Adds an llms.txt file following the llms.txt spec, providing AI tools with a structured index of all 35 documentation pages. Includes a Node generator script, test suite, docs page, CI integration, and sidebar link. Co-Authored-By: Claude Opus 4.6 <noreply@anthropic.com>

Move llms.txt generation from a standalone script into the VitePress buildEnd hook so docs:build produces everything in one command. - Extract generation logic to docs/.vitepress/llms-txt.ts - Delete scripts/generate-llms-txt.mjs and docs/public/llms.txt - Remove generate:llms-txt npm script and CI step - Update test to build docs and check dist/llms.txt - Update docs page with new regeneration instructions Co-Authored-By: Claude Opus 4.6 <noreply@anthropic.com>

The llms.txt page explains what llms.txt is — that's for humans, not LLMs consuming the file. Omit it to avoid the circular reference. Co-Authored-By: Claude Opus 4.6 <noreply@anthropic.com>

Delete scripts/test-llms-txt.mjs — a bespoke Node script with hand-rolled assertions outside the project's test conventions (Ruby Minitest via bin/test). Add inline validation in docs.yml after docs:build instead. This runs where it belongs: in the pipeline that produces the artifact, checking file existence, H1, entry count, and sections. Co-Authored-By: Claude Opus 4.6 <noreply@anthropic.com>

Copilot

Pull request overview

Adds support for publishing an llms.txt machine-readable documentation index as part of the VitePress docs build, documents the feature, and validates the generated output in CI.

Changes:

Add a new docs page describing llms.txt and how it’s generated/regenerated.
Generate llms.txt at VitePress build time via a buildEnd hook.
Add CI validation for the generated llms.txt and add an HTML <link rel="help"> reference.

Reviewed changes

Copilot reviewed 4 out of 4 changed files in this pull request and generated 3 comments.

File	Description
`docs/llms_txt.md`	Adds a documentation page explaining `llms.txt` and how to use/regenerate it.
`docs/.vitepress/llms-txt.ts`	Implements build-time generation of `llms.txt` from a curated list of docs pages.
`docs/.vitepress/config.mts`	Wires generation into `buildEnd`, adds `<link rel="help">`, and links the new docs page in the sidebar.
`.github/workflows/docs.yml`	Adds a post-build CI step to validate `llms.txt` existence/format/sections/entry count.

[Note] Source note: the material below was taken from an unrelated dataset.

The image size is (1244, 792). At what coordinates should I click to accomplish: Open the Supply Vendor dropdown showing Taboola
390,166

💡 Add Copilot custom instructions for smarter, more guided reviews. Learn how to get started.

Copilot · 2026-02-12T18:28:58Z

docs/.vitepress/config.mts

    ['meta', { property: 'og:type', content: 'website' }],
-    ['script', { async: '', defer: '', src: 'https://buttons.github.io/buttons.js' }]
+    ['script', { async: '', defer: '', src: 'https://buttons.github.io/buttons.js' }],
+    ['link', { rel: 'help', type: 'text/markdown', href: '/llms.txt', title: 'LLM Documentation' }]

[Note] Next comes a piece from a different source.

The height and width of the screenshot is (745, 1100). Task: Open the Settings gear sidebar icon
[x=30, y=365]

The new <link rel="help"> uses an absolute href: '/llms.txt', which bypasses VitePress base when building versioned docs (or any non-root deployment). This can produce a broken link in the rendered HTML head for non-root bases; consider prefixing with the configured base (or using VitePress's withBase helper) so the link resolves correctly in all builds.

Copilot · 2026-02-12T18:28:58Z

docs/.vitepress/llms-txt.ts

+      const title = fm.title || page.path
+      const desc = fm.description || ''
+      const url = `${BASE_URL}/${page.path}`
+
+      lines.push(`- [${title}](${url}): ${desc}`)


llms.txt URLs are generated as ${BASE_URL}/${page.path} without considering the VitePress base (used for versioned builds). This means versioned builds will emit an llms.txt whose links point at the unversioned pages instead of the built site’s actual paths. Consider incorporating siteConfig.site.base into the generated URLs, or skipping generation when base is not / if only the root site should expose llms.txt.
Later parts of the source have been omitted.